What is Swing Trading?
You’re most likely looking at the markets every single day. You’re studying the charts closely and trying to benefit from the fact that there’s volatility in the markets. You might have a discount brokerage account and you trade the same stock more than one time per day, week or month. This is referred to as day trading or swing trading. These are two commonly referred terms.
The end goal of swing trading is to sell a stock at a higher price than you bought it. Swing traders aim to do this repetitively in a day, week or sometimes in a month, depending on how frequent the investor is trading. Usually, the traders will set price targets for their buys and their sells. The successful investors who trade have very strict guidelines and protect themselves from bad losses in the event they are wrong on the trade they executed.
I would caution every one of you who’s reading this, that swing trading or day trading is NOT for everyone. In fact, it’s for very few people.
You need to have some incredibly remarkable resiliency, intestinal fortitude and a really high-risk tolerance. The market historically is up more often than it’s down, right? What ends up happening with most people is they invest in something and on most days, their investment is in the green and growing, since the market is up more often than not.
The stocks generally move in a positive direction (if you follow the history of the stock market). It’s not overly difficult to make the profit on the first few times you’re trading a stock. If stocks keep moving up, you keep making money.
What happens often is the investor starts feeling confident about his swing trading skills. He or she gets a couple “wins” under their belt and now believe they can time the market with predictability. I’ve seen it countless times, the investor gets caught on the wrong side of the trade and his returns in his portfolio are getting crushed.
What if there’s a market correction, a recession or a market event where stocks are down 30, 40, 50%.
Now what do you do?
You’re in those positions and the ranges that you were looking at before no longer exist. Typically, a swing trader will have a range of a stock and he’ll trade them high and low and try to buy at the bottom, sell at the top many different times on the same day, week or month.

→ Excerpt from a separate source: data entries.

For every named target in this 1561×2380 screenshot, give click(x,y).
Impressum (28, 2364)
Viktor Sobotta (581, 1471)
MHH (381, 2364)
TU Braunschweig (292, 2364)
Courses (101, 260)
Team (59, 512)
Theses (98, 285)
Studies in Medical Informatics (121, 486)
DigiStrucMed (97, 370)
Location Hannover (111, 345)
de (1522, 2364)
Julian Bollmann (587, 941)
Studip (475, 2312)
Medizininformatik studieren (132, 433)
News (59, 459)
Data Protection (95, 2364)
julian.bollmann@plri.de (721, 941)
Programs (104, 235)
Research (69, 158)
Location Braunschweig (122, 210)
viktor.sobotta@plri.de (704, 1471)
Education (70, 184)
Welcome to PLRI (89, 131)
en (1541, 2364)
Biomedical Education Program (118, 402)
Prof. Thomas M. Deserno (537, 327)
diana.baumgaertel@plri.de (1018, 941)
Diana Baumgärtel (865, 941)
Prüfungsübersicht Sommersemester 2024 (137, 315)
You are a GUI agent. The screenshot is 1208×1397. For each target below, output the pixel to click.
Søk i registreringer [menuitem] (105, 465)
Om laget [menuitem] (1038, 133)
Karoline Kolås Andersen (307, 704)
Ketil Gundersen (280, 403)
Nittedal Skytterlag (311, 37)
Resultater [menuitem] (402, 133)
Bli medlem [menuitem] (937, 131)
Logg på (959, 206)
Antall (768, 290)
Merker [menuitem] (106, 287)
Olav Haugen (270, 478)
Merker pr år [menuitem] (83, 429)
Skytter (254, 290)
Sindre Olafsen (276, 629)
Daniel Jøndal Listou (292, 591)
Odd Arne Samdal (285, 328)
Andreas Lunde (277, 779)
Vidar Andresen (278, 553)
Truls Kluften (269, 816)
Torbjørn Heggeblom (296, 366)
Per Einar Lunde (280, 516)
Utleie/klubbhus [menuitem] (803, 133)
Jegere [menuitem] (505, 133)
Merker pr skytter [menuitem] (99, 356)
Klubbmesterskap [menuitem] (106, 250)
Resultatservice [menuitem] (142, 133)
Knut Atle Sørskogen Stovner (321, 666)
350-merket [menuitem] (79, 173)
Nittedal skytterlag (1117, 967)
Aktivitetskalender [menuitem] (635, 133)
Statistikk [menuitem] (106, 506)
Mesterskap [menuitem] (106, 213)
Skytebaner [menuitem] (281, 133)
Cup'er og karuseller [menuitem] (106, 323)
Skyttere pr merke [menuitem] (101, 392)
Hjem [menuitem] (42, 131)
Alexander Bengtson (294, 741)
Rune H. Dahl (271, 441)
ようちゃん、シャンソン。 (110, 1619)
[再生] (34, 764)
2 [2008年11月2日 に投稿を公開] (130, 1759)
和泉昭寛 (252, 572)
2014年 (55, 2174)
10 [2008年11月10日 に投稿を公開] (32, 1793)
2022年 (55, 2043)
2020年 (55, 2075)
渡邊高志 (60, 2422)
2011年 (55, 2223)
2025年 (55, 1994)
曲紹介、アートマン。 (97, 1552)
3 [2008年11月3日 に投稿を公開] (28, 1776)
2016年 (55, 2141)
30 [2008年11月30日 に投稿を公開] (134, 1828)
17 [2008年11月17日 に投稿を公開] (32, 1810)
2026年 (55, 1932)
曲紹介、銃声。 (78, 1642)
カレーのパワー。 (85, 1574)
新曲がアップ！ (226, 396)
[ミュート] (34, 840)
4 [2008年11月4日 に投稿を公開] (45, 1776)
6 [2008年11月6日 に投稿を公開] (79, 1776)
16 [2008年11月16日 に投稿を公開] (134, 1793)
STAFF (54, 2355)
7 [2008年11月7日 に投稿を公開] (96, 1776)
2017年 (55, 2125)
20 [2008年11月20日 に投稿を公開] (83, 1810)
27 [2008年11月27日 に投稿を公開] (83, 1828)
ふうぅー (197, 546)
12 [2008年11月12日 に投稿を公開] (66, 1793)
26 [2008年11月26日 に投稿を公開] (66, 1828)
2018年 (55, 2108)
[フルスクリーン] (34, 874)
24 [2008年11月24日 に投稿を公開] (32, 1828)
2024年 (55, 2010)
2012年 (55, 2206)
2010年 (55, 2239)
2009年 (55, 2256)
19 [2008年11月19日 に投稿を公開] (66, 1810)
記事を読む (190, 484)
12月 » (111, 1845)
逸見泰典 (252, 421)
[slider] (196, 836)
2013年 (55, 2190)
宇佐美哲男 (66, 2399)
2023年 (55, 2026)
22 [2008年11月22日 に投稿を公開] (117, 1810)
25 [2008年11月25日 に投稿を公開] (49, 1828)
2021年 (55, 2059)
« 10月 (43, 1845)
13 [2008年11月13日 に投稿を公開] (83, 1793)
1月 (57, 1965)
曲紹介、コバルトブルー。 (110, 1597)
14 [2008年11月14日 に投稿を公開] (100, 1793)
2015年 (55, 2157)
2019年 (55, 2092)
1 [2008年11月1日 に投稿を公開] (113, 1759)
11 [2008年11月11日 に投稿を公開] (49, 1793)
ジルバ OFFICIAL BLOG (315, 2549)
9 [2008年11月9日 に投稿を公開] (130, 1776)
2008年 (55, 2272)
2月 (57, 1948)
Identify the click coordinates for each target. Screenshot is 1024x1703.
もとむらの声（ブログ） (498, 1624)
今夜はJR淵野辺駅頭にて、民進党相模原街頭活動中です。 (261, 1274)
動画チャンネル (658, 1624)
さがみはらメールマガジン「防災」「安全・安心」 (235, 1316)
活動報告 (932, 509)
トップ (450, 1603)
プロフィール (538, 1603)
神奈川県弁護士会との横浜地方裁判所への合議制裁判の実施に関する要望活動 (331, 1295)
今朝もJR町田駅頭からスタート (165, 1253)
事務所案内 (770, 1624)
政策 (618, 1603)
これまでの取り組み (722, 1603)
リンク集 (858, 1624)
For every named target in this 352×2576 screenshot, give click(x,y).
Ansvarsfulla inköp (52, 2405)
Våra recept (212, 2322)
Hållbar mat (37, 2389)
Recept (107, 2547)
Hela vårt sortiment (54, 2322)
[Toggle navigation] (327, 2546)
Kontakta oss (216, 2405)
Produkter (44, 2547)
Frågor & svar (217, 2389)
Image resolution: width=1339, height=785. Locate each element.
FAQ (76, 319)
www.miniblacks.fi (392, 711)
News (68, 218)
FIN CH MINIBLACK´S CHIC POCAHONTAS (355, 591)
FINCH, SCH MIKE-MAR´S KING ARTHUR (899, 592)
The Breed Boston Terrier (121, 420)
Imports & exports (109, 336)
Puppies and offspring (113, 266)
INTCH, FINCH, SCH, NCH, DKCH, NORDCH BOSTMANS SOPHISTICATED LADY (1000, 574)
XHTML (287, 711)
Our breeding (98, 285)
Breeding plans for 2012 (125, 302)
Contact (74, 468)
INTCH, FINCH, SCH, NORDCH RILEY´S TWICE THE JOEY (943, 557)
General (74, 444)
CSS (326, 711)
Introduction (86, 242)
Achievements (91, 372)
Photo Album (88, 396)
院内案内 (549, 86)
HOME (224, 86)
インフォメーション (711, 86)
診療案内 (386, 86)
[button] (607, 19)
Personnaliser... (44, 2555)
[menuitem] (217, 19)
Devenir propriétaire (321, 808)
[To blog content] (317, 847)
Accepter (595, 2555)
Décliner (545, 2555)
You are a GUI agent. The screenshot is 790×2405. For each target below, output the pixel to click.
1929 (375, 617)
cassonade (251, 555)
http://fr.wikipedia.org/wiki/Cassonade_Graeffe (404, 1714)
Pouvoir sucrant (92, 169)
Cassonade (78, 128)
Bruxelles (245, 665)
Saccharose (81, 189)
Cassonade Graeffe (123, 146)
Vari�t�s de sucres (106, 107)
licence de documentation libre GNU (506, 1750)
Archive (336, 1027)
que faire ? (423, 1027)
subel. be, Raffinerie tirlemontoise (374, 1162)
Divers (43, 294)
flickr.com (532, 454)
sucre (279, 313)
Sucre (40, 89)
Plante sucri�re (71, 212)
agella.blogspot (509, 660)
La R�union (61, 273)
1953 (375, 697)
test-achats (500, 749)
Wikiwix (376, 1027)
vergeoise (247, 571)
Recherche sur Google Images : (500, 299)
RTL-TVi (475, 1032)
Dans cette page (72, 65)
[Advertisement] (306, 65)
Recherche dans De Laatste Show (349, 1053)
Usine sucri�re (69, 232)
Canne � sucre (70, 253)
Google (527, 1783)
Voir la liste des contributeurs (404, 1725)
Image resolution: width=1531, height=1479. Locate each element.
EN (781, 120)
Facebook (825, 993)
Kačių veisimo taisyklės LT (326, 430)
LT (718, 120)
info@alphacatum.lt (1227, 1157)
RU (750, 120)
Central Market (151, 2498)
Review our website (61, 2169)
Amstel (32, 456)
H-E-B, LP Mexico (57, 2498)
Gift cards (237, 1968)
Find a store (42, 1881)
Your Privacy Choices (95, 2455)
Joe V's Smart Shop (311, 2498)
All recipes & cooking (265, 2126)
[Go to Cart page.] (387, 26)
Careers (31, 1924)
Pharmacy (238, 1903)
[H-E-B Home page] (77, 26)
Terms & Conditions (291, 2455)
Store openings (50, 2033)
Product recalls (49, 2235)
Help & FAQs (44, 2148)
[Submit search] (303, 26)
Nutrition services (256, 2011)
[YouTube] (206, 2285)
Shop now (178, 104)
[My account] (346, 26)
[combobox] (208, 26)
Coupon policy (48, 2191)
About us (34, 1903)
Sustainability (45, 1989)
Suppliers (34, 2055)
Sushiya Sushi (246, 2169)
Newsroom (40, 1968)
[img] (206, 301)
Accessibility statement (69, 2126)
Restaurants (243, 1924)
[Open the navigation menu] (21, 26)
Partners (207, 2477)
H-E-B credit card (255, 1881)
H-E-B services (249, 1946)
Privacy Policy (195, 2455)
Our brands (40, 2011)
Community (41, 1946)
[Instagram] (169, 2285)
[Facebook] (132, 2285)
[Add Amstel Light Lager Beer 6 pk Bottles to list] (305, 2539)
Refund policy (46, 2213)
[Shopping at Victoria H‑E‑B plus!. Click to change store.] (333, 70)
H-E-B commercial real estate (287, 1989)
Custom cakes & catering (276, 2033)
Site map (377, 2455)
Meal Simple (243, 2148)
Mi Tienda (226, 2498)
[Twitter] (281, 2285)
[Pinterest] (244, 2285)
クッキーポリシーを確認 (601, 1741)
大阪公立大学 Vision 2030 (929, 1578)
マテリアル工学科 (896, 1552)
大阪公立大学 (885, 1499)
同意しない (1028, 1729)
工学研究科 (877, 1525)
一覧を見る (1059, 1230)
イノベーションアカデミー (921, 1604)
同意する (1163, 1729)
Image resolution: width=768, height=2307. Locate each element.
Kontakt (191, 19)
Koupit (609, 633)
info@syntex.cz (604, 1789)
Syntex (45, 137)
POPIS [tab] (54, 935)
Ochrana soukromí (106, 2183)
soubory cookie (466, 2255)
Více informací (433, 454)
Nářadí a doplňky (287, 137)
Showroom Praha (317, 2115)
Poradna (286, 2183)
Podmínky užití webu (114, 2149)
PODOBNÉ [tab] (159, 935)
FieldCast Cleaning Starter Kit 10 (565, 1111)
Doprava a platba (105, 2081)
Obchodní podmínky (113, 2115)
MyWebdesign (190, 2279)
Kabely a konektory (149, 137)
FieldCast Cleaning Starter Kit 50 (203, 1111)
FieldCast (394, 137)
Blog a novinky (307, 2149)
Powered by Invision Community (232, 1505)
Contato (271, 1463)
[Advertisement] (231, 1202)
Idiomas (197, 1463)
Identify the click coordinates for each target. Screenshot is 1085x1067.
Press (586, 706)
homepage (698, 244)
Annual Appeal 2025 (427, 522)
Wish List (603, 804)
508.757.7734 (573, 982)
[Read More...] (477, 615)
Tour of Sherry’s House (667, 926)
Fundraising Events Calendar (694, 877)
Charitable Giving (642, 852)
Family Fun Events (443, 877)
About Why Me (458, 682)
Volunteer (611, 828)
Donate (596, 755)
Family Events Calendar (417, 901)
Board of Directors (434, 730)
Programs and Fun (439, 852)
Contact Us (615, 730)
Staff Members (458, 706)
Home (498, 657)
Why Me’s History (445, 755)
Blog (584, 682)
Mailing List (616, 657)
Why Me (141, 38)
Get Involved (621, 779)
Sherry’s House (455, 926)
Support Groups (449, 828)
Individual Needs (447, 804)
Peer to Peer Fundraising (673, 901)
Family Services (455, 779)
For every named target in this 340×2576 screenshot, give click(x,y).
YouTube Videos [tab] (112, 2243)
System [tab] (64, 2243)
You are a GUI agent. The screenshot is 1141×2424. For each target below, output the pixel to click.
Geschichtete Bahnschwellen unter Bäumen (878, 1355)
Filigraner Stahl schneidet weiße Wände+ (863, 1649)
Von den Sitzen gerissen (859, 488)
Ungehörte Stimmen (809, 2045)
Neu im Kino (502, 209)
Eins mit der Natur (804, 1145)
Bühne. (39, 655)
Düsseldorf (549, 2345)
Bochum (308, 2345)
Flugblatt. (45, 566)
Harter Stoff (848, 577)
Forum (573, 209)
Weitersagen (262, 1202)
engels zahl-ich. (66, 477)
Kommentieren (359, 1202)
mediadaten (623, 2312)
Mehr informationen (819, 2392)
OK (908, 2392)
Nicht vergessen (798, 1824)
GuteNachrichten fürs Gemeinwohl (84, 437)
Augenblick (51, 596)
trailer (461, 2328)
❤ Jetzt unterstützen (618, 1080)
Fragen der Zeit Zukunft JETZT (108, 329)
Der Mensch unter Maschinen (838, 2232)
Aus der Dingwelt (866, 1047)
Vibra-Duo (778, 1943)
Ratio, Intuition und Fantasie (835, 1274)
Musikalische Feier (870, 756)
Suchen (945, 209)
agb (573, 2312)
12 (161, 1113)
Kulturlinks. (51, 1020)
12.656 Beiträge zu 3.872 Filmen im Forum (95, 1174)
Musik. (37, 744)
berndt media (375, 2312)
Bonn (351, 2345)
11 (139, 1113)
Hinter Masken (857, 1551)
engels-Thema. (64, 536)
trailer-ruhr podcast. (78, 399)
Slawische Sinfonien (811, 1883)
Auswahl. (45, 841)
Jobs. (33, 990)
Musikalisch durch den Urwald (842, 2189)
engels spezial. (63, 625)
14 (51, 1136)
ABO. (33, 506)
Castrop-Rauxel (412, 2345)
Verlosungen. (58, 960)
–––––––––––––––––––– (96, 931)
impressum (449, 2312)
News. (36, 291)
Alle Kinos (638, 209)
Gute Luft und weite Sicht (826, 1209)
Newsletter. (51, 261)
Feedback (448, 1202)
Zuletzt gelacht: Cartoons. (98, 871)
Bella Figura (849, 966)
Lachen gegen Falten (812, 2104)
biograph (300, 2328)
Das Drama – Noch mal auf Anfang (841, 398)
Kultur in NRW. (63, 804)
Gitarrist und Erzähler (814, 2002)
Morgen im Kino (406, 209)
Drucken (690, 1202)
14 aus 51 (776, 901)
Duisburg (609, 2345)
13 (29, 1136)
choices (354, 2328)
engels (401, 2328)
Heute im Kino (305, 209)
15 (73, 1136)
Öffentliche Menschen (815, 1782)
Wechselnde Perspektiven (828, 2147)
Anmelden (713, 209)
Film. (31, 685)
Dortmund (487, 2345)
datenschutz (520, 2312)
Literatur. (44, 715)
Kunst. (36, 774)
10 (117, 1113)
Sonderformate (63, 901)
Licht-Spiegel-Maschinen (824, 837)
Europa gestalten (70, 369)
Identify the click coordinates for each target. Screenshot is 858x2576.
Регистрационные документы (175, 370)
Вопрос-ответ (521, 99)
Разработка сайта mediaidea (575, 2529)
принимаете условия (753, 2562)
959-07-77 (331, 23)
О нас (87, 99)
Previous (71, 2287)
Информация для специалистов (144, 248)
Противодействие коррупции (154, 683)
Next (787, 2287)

What if your range is no longer in place?
What if your stock is down 40 or 50%? How do you deal with that?
Most investors who have not gone through this market cycle and who are not emotionally ready for the drop, have a hard time bouncing back from that. They end up usually not buying back in and eventually they’re either being long the wrong positions or not being long at all in the stock(s) they sell and then they miss the market timing.
Investing in the stock market, in any investments that have daily liquidity and move with daily volatility is very difficult. Emotionally, it’s stressful because what happens is the cycle kind of mimics our emotional cycles.
It’s easy to want to buy when everything’s making new highs because that’s what we feel. The fear of missing out (FOMO) comes into play. We want to be part of this party. Everyone wants to be part of the party.
However, when the markets are crashing and you’re swing trading, are you going to have the fortitude to stay in and be long the right positions? Will you have the courage when you’ve just lost 30, 40 or 50% of the value in your portfolio?
It’s extremely difficult for most people and that’s why most investors decide to partner with a portfolio manager and an investment advisor. They are the experts in the investment industry, and they are not emotionally attached to your money. Therefore, they can make logical decisions based on few things: their experience of investing in the market, multiples of stock prices, dividend growth of stock prices and whatever else that portfolio manager may look at on a day-to-day basis.
You need someone who’s going to look at the metrics of your portfolio and figure out what’s best for your goals and needs.
Hypothetically, let’s say you’ve made a ton of money swing trading and now, you’ve got some cap gains. Remember, you’re going to have some capital gains on every one of those positive positions that you traded. For tax purposes, the best option for some investors might NOT be to sell those positions. I would caution that if you’re going swing trade, make sure you set boundaries and rules for yourself.
Make sure you take yourself through a process of all possible scenarios. For example, what to do in a situation of a downturn. Make sure you understand and appreciate how much of your capital you are willing to risk. What makes sense for some people is to have a hybrid strategy. They’ll have part of their assets for trading, where they want to feel involved in the overall investing process.
Perhaps, the trader will want to set up a TFSA where they can swing trade that account and leave most of the portfolio, or the true kind of wealth to an expert like a Portfolio Manager. What we don’t want to see is most of your wealth ending up in a day trading account. Often, the investors get hammered and end up making the wrong call at the wrong time and they end up losing out on 30, 40, 50% either up or down.
As a result of that, you’ve dramatically altered your retirement plan and how much capital you can get in retirement. Swing trading is something to be very cautious about. I can’t stress this enough, I’m telling you to proceed with caution if you wish to swing trade.
Very few people have the emotional and intestinal fortitude to swing trade and be successful at it.